Your goal — Return the run of lines below that opens with the line containing "The width and" and closes with the line containing "Given: Click the horizontal line insert icon", keeping each one exact.

Data for review —
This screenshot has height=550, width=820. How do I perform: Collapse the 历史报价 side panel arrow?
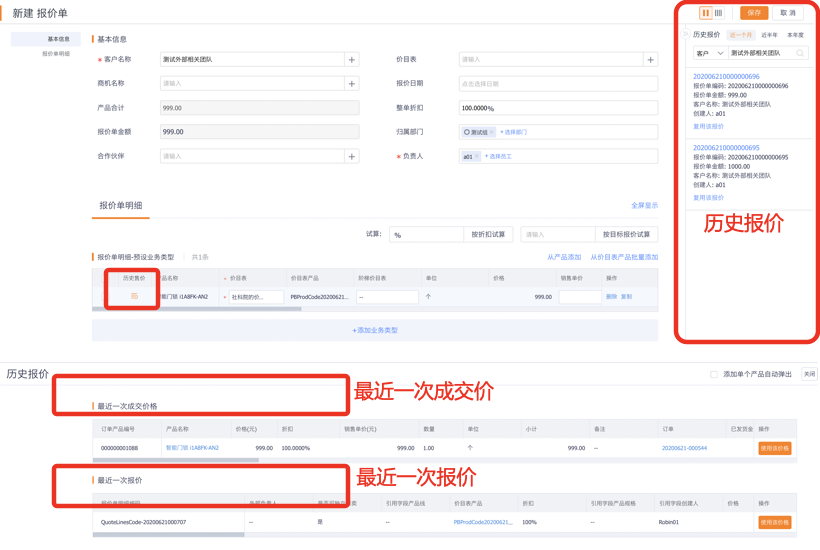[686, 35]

==

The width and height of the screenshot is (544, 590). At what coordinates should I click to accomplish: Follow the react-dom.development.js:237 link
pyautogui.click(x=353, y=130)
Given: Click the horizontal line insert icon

* * *

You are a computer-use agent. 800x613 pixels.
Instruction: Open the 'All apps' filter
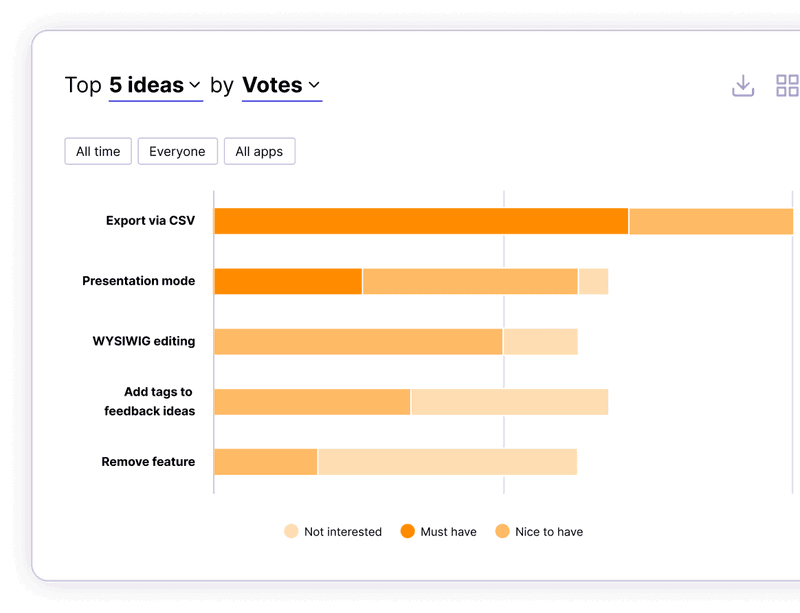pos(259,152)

Your solution —
The width and height of the screenshot is (544, 590). At what coordinates should I click to accomplish: Follow the react-dom.development.js:237 link
pyautogui.click(x=353, y=130)
Given: Click the horizontal line insert icon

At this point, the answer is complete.